Dáil debates
Thursday, 17 November 2011
Payments to Bondholders
3:00 pm
Mick Wallace (Wexford, Independent)
I would like to speak about the banking crisis and the latest reports from Europe. The French and the Spanish are paying more for their bonds today than they were yesterday. The sooner we acknowledge that things will not continue as they have been, the better it will be for ourselves. If the reports are true, I commend the Taoiseach for challenging Mrs. Merkel yesterday. If the Germans do not agree that the ECB should become a lender of last resort, there is no doubt that we will be staring the end of the euro as we know it in the face. It will be difficult to sustain it in its present manner. Very few economists of any stature in Europe see a bright future for it. It seems that if we do not accept the German model, we will end up in the second zone of Europe - that is the best case scenario - or else we will see the break-up of the EU. The Government seriously needs to think about the €1.25 billion we are supposed to give to more unsecured bondholders on 25 January next. The goalposts are moving in Europe every day. The Government does not need me to tell it what it could do with that money. It would be manna from heaven for Irish society at this stage of the game. Many areas are screaming out for assistance. That €1.25 billion would go a long way towards alleviating some of the misery that is being inflicted on many of the more vulnerable people in our society.
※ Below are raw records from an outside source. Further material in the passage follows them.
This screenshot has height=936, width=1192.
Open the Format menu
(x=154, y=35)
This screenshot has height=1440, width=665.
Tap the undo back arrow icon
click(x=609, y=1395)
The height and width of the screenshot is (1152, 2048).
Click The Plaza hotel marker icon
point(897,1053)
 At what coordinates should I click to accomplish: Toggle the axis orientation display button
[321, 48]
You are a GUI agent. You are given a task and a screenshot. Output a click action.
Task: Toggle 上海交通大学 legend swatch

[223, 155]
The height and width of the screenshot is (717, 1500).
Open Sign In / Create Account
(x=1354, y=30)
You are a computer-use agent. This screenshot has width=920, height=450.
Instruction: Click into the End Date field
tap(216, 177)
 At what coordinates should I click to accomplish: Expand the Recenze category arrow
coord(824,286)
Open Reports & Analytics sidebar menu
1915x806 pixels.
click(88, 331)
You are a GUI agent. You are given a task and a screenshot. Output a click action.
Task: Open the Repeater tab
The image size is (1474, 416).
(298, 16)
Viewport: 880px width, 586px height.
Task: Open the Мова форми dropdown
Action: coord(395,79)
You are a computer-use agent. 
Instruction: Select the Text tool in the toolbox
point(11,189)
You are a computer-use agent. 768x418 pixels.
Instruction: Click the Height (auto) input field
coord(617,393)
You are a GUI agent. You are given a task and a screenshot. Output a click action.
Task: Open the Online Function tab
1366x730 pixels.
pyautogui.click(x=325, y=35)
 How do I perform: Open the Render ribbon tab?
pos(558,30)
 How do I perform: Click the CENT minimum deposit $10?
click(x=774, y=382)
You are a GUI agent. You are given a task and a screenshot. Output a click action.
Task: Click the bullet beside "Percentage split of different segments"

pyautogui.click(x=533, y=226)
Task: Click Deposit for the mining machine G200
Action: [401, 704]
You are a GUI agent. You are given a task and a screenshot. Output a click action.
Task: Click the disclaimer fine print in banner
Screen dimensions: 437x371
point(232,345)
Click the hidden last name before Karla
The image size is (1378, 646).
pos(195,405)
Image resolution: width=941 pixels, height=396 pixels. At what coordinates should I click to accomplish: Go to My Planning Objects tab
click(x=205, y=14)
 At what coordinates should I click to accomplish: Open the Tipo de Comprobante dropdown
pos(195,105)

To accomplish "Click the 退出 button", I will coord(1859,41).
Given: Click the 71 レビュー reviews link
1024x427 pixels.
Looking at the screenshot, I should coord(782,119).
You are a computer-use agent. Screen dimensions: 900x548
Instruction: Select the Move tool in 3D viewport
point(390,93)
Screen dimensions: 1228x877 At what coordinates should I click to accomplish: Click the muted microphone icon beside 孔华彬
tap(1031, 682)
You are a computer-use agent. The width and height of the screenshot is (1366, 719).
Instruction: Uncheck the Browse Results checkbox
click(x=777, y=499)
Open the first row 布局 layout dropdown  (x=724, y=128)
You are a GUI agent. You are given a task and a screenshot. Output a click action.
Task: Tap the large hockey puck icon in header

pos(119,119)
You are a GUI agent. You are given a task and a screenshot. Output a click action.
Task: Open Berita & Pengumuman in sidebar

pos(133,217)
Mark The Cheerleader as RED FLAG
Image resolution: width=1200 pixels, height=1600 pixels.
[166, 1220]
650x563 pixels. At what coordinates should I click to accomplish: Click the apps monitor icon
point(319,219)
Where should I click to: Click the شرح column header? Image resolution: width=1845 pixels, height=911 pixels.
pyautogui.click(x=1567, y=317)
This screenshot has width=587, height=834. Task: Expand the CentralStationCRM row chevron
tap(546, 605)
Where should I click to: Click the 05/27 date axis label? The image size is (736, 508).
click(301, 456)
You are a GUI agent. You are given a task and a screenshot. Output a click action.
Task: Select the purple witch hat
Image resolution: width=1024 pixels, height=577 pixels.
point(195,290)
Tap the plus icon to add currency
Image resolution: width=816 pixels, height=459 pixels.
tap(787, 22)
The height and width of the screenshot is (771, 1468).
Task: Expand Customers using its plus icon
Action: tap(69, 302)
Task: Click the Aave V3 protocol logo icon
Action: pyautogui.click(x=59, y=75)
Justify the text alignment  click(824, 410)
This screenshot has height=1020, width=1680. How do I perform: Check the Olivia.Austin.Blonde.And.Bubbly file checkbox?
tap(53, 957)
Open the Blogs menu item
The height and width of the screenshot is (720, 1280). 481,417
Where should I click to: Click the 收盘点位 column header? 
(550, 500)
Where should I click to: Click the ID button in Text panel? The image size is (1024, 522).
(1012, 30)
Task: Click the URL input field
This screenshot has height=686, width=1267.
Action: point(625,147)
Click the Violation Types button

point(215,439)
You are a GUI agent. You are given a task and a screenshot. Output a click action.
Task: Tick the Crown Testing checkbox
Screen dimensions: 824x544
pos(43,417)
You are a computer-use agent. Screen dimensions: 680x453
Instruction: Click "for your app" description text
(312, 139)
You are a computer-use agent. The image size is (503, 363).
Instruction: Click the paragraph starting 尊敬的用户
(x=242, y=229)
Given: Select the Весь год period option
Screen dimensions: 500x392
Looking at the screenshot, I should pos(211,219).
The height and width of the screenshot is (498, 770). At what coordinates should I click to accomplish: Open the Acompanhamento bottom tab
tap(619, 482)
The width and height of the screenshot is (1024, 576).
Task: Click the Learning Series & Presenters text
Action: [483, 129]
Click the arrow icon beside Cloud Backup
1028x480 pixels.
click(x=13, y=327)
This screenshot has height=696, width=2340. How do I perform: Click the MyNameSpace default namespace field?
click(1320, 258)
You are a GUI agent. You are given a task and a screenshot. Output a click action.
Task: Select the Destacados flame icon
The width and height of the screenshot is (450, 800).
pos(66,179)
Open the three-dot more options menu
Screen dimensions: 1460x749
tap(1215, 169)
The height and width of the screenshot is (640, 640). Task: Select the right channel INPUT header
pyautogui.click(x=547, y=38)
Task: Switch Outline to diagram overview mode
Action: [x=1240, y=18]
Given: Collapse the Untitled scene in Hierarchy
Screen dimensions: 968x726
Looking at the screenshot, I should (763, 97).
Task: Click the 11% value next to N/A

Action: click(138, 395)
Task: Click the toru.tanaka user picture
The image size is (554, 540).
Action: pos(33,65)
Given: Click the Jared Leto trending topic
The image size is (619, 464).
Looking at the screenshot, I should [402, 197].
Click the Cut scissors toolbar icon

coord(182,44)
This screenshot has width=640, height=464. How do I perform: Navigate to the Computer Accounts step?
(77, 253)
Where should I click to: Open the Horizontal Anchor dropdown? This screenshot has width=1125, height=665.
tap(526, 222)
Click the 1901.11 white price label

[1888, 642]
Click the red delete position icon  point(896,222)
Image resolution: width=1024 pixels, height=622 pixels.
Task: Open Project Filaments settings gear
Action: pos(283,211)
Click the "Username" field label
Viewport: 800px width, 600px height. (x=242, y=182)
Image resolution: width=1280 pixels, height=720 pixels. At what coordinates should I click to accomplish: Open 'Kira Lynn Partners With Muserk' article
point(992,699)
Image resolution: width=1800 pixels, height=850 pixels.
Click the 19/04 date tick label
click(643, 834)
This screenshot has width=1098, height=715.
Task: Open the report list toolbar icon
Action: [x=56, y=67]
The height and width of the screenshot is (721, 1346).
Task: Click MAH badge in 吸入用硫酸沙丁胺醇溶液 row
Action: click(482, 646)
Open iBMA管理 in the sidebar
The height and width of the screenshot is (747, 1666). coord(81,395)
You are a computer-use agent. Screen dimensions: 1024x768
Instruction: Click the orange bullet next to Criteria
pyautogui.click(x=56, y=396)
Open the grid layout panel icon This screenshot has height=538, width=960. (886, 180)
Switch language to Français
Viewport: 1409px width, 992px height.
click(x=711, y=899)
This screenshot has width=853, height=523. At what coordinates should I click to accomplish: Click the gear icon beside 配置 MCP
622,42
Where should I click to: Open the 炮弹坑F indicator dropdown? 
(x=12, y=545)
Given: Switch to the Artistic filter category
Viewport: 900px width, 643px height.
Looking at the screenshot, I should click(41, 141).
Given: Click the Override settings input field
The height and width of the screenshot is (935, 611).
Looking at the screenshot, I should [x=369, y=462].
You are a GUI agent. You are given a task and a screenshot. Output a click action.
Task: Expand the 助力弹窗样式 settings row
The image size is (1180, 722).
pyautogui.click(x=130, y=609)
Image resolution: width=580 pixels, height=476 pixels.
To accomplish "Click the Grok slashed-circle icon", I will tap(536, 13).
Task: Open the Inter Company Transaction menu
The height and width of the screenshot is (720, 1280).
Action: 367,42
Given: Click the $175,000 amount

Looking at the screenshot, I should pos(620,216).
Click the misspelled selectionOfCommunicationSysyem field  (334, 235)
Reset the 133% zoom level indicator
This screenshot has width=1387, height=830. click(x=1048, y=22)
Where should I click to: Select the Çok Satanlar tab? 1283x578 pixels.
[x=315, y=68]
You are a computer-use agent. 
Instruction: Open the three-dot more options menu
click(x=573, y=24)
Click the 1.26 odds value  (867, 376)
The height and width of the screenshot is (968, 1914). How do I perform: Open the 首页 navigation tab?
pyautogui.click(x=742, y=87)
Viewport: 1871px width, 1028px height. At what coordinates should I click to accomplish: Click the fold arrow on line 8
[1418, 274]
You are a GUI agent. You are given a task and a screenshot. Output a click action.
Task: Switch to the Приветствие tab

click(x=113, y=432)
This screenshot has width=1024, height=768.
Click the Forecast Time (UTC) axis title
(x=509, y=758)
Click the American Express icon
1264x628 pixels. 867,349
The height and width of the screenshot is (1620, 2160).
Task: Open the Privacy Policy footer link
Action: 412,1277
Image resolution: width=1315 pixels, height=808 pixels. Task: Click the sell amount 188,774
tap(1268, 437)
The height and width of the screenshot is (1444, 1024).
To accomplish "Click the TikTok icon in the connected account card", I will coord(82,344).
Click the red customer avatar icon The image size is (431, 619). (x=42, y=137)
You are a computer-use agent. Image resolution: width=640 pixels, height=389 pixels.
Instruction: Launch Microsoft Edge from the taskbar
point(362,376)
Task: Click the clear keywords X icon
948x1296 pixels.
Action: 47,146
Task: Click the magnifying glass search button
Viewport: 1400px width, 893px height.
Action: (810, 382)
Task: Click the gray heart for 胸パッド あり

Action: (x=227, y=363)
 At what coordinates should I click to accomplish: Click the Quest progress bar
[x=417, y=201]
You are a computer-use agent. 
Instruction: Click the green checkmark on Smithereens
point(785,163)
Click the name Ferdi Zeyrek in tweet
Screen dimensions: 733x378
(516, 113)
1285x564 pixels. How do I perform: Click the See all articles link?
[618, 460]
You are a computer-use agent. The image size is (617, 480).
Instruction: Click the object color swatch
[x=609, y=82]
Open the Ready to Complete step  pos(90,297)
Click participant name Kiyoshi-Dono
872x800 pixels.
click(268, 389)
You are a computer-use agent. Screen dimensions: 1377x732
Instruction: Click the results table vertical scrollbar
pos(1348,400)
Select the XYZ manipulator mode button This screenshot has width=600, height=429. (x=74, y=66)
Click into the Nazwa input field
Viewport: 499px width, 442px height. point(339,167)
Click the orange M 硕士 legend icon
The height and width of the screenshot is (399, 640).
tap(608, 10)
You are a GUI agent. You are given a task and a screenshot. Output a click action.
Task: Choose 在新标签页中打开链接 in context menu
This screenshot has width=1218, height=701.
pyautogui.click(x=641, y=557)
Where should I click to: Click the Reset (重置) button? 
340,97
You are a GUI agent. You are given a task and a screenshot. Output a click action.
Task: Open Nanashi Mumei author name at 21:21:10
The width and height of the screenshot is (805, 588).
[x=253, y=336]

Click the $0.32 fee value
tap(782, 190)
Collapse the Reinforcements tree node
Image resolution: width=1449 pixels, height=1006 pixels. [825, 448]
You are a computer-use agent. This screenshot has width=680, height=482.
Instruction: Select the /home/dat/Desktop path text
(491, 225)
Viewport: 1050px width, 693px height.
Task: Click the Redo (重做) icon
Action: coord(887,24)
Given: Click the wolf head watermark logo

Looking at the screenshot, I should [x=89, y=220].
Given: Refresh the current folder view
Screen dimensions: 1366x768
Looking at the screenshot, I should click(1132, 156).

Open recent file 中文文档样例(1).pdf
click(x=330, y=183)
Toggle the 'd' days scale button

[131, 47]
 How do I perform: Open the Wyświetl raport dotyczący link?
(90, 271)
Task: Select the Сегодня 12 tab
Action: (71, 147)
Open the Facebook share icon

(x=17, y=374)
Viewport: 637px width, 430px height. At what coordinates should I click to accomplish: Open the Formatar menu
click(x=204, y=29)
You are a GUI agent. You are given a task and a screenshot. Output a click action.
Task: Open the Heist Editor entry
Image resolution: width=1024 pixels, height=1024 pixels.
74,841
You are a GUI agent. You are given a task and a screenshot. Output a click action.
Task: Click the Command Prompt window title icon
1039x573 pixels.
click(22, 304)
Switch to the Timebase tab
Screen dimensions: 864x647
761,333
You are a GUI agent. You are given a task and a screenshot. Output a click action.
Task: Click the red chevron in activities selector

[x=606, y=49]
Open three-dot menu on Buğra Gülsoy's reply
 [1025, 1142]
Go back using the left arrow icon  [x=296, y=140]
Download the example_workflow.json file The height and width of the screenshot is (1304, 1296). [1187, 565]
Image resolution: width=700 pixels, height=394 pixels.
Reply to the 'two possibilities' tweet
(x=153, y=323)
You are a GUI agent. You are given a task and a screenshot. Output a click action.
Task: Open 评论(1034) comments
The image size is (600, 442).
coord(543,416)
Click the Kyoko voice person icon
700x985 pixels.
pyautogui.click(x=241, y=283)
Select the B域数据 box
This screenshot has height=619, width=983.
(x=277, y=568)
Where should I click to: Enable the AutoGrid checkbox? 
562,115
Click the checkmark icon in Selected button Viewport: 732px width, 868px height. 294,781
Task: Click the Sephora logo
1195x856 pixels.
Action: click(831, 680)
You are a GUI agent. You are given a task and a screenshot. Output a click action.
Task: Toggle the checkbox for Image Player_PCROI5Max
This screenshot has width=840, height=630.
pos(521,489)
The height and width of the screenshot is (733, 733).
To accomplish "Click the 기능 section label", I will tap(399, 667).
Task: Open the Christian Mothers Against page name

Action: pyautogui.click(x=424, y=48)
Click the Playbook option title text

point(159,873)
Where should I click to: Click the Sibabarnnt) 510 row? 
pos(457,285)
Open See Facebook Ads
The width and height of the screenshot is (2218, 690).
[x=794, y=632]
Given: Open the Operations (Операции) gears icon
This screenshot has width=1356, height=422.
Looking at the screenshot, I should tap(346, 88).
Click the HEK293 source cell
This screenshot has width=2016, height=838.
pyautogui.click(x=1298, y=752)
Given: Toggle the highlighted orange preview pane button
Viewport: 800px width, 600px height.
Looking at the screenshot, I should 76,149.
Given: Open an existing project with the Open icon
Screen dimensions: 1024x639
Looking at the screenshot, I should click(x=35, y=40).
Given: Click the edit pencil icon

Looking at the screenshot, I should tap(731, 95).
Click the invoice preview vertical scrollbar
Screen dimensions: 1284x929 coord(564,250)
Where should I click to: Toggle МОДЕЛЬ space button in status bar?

The European project was originally based on the idea of Europe as a family of nations. That is really not the case anymore. It is not feasible for us to think we can be like Germany. Our costs will always be higher than those of the Germans. There are 80 million of them. It is hard for us to match them for productivity. I do not see how we can play in the same league. Initially, the whole notion underpinning the eurozone was that the bigger countries would carry the weaker ones with them. That is not really happening anymore. There is a lack of real labour market mobility. Europe's mechanisms for shifting resources from rich parts of the eurozone to poor parts of it are inadequate. The high cost we are paying for that is the economic failure that has transpired. The youth unemployment rate in Spain is 50% and in Greece is 40%. We have our own difficulties, with 450,000 people unemployed. That figure is probably going to increase. I will conclude by quoting from an article by Larry Elliott in last Monday's The Guardian, which summed it up very nicely:
So much political capital has been invested in the euro project that it is perfectly understandable that policy makers have been desperately trying to buy time until they can piece together a fiscal union to buttress monetary union. There are a number of problems with this idea: it would take time Europe doesn't have to organise; it would involve the weaker countries being dictated to by the strong in an even more direct way than they are at present; it would involve not just years but decades of austerity, and it would mean ignoring the seemingly obvious conclusion that monetary union is – and always was – rotten economics.
Larry Elliott is a serious economic commentator.